NEW YORK (Reuters) - Thailand has slapped tariffs on sugar likely to hit $9 million worth of U.S. beverage exports, the U.S. Agriculture Department said on Friday, as one of the top producers of the sweetener joins a growing list of regions implementing such taxes.
The Thai government implemented its first-ever excise tax on sugar in beverages in a bid to reduce consumption, the report published on USDA’s website said, citing industry estimates for the potential impacts on U.S. manufacturers like PepsiCo Inc (PEP.N), Coca-Cola Co (KO.N) and Dr Pepper Snapple Group Inc (DPS.N).
Governments around the world have been weighing introduction of taxes on sugary beverages in order to stem health epidemics including diabetes and obesity. The World Health Organization, which has backed the levies, said earlier this month that child and teen obesity had soared tenfold in four decades.
A handful of regions in the United States voted in 2016 to implement sugary-drinks taxes, but the soda industry scored a victory this month when one of them, Chicago’s home county, voted for repeal.
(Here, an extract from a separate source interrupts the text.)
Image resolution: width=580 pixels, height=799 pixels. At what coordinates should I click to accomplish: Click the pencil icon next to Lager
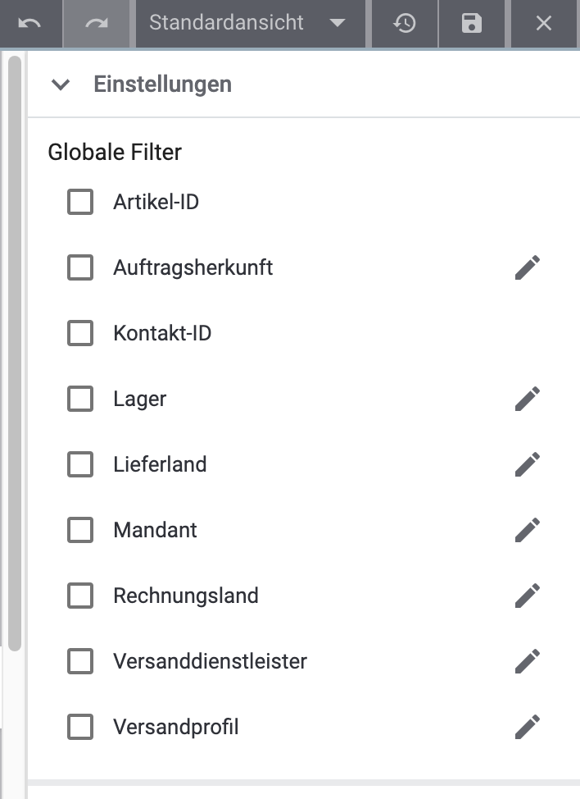[x=528, y=399]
Thailand moved ahead with the sugar levy last month among a series of other excise taxes on goods, including some alcoholic beverages and cigarettes forecast to generate 12 billion baht ($360 million) in revenues.
Previously, imported beverages were taxed at a 20-percent rate. The new system cuts that to 10 percent but adds a tariff on beverages with over 6 grams of sugar per 100 millilitres, the USDA said in its report.
Thailand is the third-largest producer of the sweetener after Brazil and India.